What I’m not publishing, and what comes next
Several of the findings I described earlier are in active responsible-disclosure windows with real vendors. I have not named those vendors, and I will not until either the disclosure windows close or the vendors consent. The same applies to the specific bucket names, the content patterns I used to fingerprint the piracy operator, and the particular signals in the secret-detection pipeline that I’d rather not hand to anyone building the opposite kind of tool. The instinct for a portfolio piece is to show everything. The instinct for a responsible disclosure program is to show almost nothing. This article is trying to sit in the middle of those, leaning toward the second.

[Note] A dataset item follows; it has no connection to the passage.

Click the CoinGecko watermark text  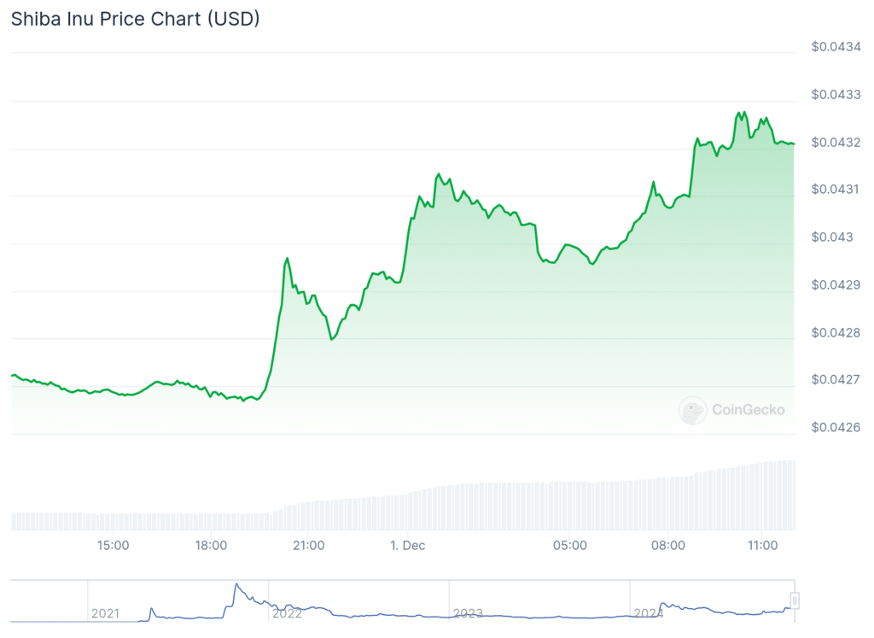(x=748, y=410)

Portitor is still early. The classifier needs to distinguish abuse hosting from accidental exposure as a first-class concept rather than a manual-review step. The dedup layer needs a real fix. The scheduled sweep pipeline needs to actually run discovery instead of no-op. I have a list of about a dozen more items, each filed, each understood, each fixable. I’ll work through them over the next few weeks as the disclosure queue gives me time.
I am not planning to release the source code publicly at this point. Some of the machinery, particularly the discovery layer and the fingerprinting patterns, is more useful to an attacker than to a defender in its current form. A sanitized version may come later. If you are a security team inside a company that thinks you might be in the findings table and want to compare notes, get in touch. If you are a researcher building something similar and want to trade war stories, also get in touch. If you are hiring security engineers or are building a team where the work looks like this, especially get in touch.
The name Portitor is Latin for “the conveyor,” a figure from Roman mythology who ferried the dead across the river Styx. The tool’s job is to find resources that should have been retired, take custody of them safely when I can, and route them to the places where the right people can fix them. Day one taught me that the ferryman’s first skill is telling the living from the dead. I’m still learning.